Dyah Alfah Antariksa. Perempuan cantik berambut panjang yang baru saja menyelesaikan pendidikannya di salah satu perguruan tinggi swasta di kota Madiun. Bergelar sarjana pendidikan, perempuan dengan tahi lalat kecil di pipi kanannya itu tengah asyik membaca novel misteri di teras rumah yang terletak di wilayah Kabupaten.

"Nduk Dyah, tadi pagi pas kamu ke pasar Pak Sukito datang kemari," ucap Bu Ngaimah dari dalam rumah.

"Pak Sukito? Siapa Bunda?" tanya Dyah dengan dahinya yang berkerut. Nama yang tidak terlalu asing di telinga, namun dia tidak bisa mengingatnya.

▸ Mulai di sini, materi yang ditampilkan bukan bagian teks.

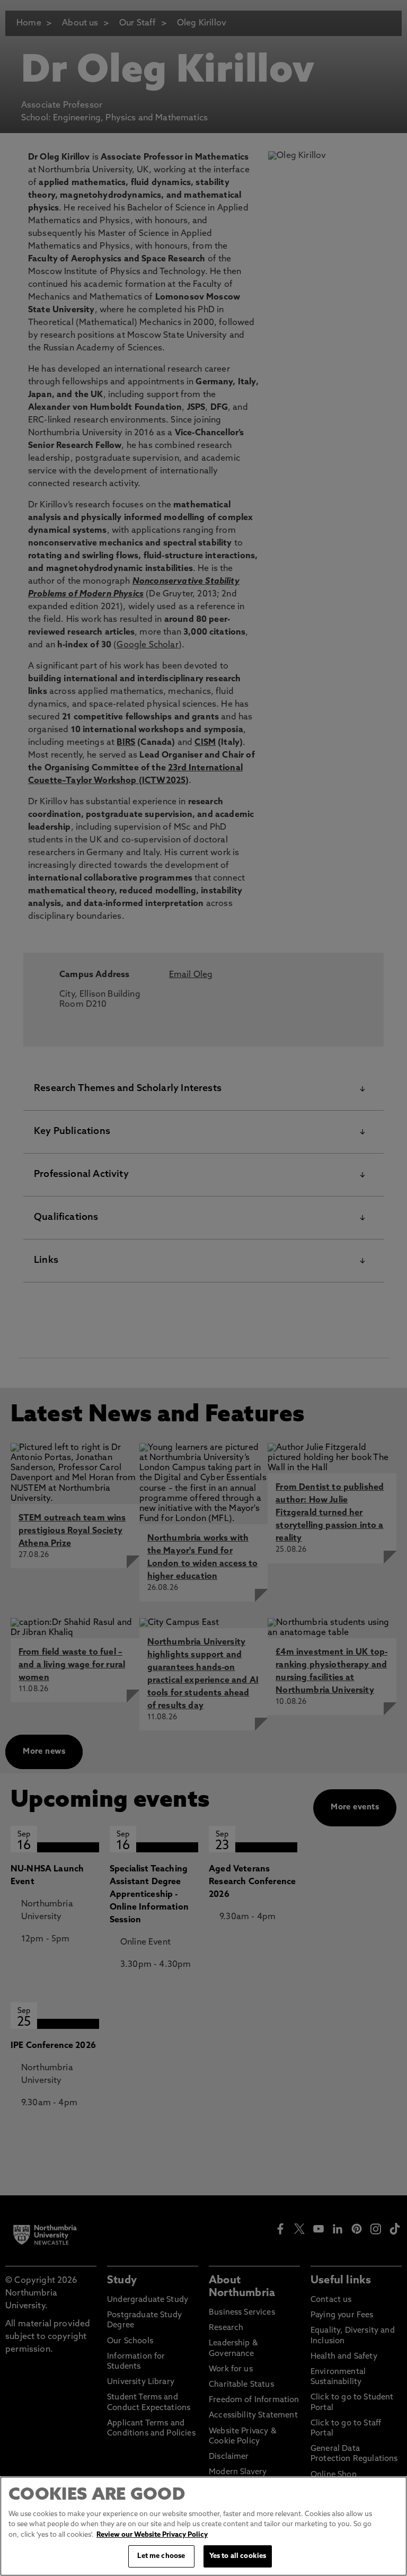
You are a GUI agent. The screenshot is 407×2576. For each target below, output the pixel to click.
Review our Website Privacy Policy (152, 2534)
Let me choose (161, 2556)
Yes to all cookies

Bu Ngaimah, Bunda dari Dyah hanya geleng-geleng kepala, melihat anaknya yang duduk dengan kaki kanan diangkat di atas kursi.

"Duduk itu mbok ya jangan 'jigang'! Perempuan kok kelakuan kayak Bapak-bapak di warung!" Bu Ngaimah menggerutu. Dyah hanya nyengir, tetap asyik dengan novel di tangannya.

"Pak Sukito itu Kepala Sekolah SD impres. Beliau kan tahu kamu lulusan PGSD," lanjut Bu Ngaimah. Dyah manggut-manggut, sudah dapat mengingat siapa kiranya Pak Sukito itu.

"Teruuss?" Dyah terlihat sedikit acuh.

"Ya kamu ditawari sukwan di sekolahnya."

"Aduh Bunda, tawaran Pak Sukito itu pasti ada udang di balik bakwan," sergah Dyah sembari menutup novel di tangan. Konsentrasinya terganggu, tidak bisa lagi menikmati cerita misteri.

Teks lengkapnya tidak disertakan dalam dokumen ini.